Ilmārs Cīrulis (Aug 04 2024 at 02:43):

Ok, it seems I got it. Will post in five minutes the correct version.

Yury G. Kudryashov (Aug 04 2024 at 02:44):

positivity should close this goal.

Ilmārs Cīrulis (Aug 04 2024 at 02:45):

Thank you!

import Mathlib

theorem Unnamed (a: ℕ → ℝ) (h0: a 0 = 1/2) (ha : ∀ k: ℕ, a (k+1) = a k + (a k) ^ 2 / k): ∀ n, a n > 0  := by
  intro n
  induction n with
  | zero => linarith
  | succ m iH => rw [ha]
                 positivity

Yury G. Kudryashov (Aug 04 2024 at 02:46):

BTW, @RedPig please don't post the same question in two threads.

Ilmārs Cīrulis (Aug 04 2024 at 02:51):

Ah, my bad, I thought that n inside ha is a mistake and changed it to k. :sweat_smile:

Ilmārs Cīrulis (Aug 04 2024 at 02:58):

import Mathlib

theorem Unnamed (a: ℕ → ℝ) (h0: a 0 = 1/2) (n: ℕ) (Hn: n > 1) (ha : ∀ k: ℕ, a (k+1) = a k + (a k) ^ 2 / n): ∀ m, a m > 0 := by
  intro m
  induction m with
  | zero => linarith
  | succ m' iH => rw [ha]
                  positivity

theorem Goal (a: ℕ → ℝ) (h0: a 0 = 1/2) (n: ℕ) (Hn: n > 1) (ha : ∀ k: ℕ, a (k+1) = a k + (a k) ^ 2 / n): a n > 0 :=
  Unnamed a h0 n Hn ha n

I proved a bit more general theorem first (as a m > 0 for all m, because we are lucky) and then applied it to this specific case.

Is this what you want?

RedPig (Aug 04 2024 at 03:01):

It will be similar if the recursion is using $k$, I am using the weird structure for my own understanding on how to add dependency. A minimum change of your proof works, thank you!
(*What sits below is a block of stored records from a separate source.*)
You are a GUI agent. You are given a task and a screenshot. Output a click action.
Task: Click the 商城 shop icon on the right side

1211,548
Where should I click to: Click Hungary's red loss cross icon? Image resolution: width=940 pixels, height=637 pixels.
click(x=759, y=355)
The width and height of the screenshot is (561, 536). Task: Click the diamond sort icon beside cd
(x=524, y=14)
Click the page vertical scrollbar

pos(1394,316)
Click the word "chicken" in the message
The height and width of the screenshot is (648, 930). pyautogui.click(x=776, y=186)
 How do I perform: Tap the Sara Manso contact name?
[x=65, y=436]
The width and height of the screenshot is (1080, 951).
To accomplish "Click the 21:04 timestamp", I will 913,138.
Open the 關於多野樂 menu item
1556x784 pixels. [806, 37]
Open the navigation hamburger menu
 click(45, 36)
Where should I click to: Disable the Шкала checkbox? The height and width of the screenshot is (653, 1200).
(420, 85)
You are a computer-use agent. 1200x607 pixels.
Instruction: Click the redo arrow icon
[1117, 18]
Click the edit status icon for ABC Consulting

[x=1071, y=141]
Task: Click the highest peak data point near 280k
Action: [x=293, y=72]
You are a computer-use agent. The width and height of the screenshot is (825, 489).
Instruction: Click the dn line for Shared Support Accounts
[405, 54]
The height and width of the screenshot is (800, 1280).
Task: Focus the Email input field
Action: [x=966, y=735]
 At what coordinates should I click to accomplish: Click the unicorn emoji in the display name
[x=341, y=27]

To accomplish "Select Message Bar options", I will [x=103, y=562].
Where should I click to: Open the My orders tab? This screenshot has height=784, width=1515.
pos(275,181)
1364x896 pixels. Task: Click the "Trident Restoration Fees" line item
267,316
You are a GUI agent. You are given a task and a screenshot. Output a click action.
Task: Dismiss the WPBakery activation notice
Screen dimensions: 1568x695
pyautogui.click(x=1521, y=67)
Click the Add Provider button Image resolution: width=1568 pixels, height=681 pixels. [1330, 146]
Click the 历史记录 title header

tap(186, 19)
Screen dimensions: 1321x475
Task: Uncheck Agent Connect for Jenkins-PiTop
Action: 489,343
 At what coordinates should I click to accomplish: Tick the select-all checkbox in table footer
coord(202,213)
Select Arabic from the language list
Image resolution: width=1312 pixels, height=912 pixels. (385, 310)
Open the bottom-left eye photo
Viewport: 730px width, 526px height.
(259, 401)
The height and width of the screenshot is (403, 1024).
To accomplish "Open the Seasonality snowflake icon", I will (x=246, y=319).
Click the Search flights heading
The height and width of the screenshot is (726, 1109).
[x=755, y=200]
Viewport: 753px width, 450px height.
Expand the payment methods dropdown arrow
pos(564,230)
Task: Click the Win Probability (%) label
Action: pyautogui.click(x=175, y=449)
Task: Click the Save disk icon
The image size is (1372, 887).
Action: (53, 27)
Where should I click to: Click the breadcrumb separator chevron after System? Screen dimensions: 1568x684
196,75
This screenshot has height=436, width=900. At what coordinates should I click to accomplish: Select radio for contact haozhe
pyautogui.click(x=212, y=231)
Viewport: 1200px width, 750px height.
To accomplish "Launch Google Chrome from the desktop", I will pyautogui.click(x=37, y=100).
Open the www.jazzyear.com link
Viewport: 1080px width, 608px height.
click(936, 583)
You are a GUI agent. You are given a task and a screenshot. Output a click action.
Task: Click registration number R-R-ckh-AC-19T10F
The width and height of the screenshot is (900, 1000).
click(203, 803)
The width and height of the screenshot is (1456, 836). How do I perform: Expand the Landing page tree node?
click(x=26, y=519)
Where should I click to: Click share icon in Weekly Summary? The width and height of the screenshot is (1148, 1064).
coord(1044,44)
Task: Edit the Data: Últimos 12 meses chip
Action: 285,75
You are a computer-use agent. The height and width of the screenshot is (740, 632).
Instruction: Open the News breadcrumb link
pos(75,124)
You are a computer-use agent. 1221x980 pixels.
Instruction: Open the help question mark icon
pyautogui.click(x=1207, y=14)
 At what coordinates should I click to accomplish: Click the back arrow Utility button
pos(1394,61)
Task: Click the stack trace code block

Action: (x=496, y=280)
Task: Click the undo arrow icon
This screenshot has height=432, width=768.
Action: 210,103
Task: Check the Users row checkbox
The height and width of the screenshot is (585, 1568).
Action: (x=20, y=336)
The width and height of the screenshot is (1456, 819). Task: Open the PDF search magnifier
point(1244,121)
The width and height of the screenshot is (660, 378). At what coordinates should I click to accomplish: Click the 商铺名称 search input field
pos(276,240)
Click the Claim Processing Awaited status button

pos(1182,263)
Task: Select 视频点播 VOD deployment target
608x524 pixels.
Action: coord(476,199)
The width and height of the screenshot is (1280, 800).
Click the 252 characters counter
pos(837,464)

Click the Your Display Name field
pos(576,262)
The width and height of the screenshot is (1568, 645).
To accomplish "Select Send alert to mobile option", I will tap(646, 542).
theorem Unnamed (a: ℕ → ℝ) (n: ℕ) (h0: a 0 = 1/2) (ha : ∀ k: ℕ, a (k+1) = a k + (a k) ^ 2 / n): a n > 0  := by
  have ha_pos : ∀ k: ℕ, a k > 0 := by
    intro k
    induction k with
    | zero => linarith
    | succ k ih => rw [ha]
                   positivity
  use ha_pos n

RedPig (Aug 04 2024 at 03:03):

Yury G. Kudryashov said:

BTW, RedPig please don't post the same question in two threads.

I did not do it in purpose, I tried to ask minimum hint and complete the task by myself but I still get stuck hence asking for the entire one again. Will try to minimize that in the future.

Last updated: May 02 2025 at 03:31 UTC